Texas Attorney General Ken Paxton praised the court’s action, calling the lower-court rulings “inexplicable and indefensible” and saying they could produce electoral chaos if allowed to stand in an election year.

“We are eager for the chance to present our case before the U.S. Supreme Court,” he said.

Eric Holder Jr., chairman of the National Democratic Redistricting Committee and former U.S. attorney general, said the Texas case gives the Supreme Court a chance to send the message that “racial gerrymandering and intentional vote dilution is unconstitutional and diminishes the voice of minority citizens.”

“By ending illegal gerrymandering, we can ensure that our elected officials represent the diversity of American communities,” Holder said.

The yearslong fight over the state’s political districts, drawn earlier this decade after new census numbers were released, came to a head on Aug. 15, when the three-judge federal court panel concluded that two Republican-drawn congressional districts violated the U.S. Constitution and Voting Rights Act:

• District 35, held by U.S. Rep. Lloyd Doggett, D-Austin, which the court said was gerrymandered along racial lines to provide Doggett with a Latino primary challenger and to eliminate another district with significant Hispanic and African-American populations that consistently voted for Democrats.

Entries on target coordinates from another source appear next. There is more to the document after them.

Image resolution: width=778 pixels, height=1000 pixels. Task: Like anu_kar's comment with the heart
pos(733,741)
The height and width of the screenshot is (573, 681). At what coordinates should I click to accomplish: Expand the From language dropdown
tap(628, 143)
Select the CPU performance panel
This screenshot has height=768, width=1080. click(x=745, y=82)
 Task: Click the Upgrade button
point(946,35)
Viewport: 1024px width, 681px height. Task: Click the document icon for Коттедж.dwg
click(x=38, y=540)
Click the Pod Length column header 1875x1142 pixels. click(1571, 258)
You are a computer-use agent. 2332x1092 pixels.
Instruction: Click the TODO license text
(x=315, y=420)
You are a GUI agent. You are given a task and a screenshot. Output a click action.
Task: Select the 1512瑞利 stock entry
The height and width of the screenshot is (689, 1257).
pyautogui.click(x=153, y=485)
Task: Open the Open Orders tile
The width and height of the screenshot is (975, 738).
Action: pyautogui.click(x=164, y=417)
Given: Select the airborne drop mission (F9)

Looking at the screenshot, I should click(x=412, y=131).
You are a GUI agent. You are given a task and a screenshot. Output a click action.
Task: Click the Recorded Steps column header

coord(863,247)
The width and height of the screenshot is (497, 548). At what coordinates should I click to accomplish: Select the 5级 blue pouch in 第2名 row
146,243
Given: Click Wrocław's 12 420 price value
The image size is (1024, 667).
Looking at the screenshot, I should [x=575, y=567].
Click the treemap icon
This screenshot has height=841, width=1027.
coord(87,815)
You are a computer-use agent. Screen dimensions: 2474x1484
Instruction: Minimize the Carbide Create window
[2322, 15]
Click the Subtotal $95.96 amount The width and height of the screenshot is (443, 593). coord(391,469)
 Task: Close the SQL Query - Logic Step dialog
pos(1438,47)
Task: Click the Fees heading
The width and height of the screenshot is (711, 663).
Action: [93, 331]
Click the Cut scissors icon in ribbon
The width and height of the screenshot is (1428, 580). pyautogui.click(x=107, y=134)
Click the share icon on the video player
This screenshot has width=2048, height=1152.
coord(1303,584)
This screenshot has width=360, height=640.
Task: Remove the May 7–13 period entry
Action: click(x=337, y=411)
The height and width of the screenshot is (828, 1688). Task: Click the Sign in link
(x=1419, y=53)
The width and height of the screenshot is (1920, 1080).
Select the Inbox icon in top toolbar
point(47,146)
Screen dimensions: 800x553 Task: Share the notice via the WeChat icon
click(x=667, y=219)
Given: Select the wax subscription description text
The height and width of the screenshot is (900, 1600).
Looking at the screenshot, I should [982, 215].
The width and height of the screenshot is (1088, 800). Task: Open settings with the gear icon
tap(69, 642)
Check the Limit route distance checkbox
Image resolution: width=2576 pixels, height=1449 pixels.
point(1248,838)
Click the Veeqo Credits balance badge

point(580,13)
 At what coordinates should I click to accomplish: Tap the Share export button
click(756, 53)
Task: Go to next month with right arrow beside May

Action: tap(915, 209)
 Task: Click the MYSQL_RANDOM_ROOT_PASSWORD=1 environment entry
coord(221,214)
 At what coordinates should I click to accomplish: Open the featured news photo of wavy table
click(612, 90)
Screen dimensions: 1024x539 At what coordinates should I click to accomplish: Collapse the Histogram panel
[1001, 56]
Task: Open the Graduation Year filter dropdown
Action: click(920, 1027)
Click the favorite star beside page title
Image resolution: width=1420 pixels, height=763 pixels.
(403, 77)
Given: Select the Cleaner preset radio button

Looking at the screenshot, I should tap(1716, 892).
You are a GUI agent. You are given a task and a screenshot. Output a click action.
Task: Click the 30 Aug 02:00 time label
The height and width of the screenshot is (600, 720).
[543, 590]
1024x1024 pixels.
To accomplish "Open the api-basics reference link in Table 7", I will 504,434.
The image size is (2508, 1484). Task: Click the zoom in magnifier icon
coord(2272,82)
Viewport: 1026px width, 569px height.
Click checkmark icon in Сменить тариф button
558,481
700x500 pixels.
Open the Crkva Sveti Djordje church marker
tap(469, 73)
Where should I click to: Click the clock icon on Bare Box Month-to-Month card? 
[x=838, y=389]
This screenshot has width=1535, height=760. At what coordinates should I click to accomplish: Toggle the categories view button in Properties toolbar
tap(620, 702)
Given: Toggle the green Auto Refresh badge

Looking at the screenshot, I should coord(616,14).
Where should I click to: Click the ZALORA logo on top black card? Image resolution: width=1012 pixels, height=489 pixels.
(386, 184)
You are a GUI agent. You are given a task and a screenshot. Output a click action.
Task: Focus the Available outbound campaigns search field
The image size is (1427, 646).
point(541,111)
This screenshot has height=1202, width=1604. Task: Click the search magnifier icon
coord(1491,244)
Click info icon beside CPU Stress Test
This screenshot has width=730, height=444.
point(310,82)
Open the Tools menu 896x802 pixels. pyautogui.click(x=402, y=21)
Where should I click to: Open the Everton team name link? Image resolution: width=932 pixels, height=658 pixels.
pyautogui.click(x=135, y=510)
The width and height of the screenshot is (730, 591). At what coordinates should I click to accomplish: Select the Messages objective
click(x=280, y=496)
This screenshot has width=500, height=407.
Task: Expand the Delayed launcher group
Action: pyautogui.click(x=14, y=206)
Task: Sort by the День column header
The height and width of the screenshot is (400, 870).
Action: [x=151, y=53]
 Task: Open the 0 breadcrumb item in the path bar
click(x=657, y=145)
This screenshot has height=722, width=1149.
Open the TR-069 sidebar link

• District 27, held by U.S. Rep. Blake Farenthold, R-Corpus Christi, which the court said was improperly drawn to reduce the voting strength of Latinos. Now stretching from southern Bastrop County to the Gulf of Mexico, the district originally extended south to Brownsville and was heavily Hispanic.

In a separate ruling about a week later, the same court ordered nine Texas House districts in Bell, Dallas, Nueces and Tarrant counties to be redrawn, saying they also were created to discriminate against minority voters.

Friday’s action focuses even sharper attention on voting rights at the Supreme Court, which is already hearing partisan gerrymandering challenges to districts in Wisconsin and Maryland, raising the potential for far-reaching changes to the way political districts are drawn.

And the court’s docket may soon expand. Also on Friday, Chief Justice John Roberts ordered groups that challenged congressional districts in North Carolina — which were struck down earlier this week for giving Republicans an improper advantage over Democrats — to respond by Wednesday to an appeal by state GOP officials.

In Friday’s announcement, the court said nothing about a related appeal by the Texas Democratic Party that argued that the two maps should be tossed out for improper partisan gerrymandering.

Even so, Gilberto Hinojosa, chairman of the state Democratic Party, praised the Supreme Court’s action, saying it shined a light on a Republican “pattern of discriminating against Texans of color.”

“We will again be before the Supreme Court to examine Texas Republicans’ stacking of the deck through systemic discrimination against people of color,” Hinojosa said. “This is a welcome development on the eve of MLK weekend, when we should all reflect on how discrimination continues to exist.”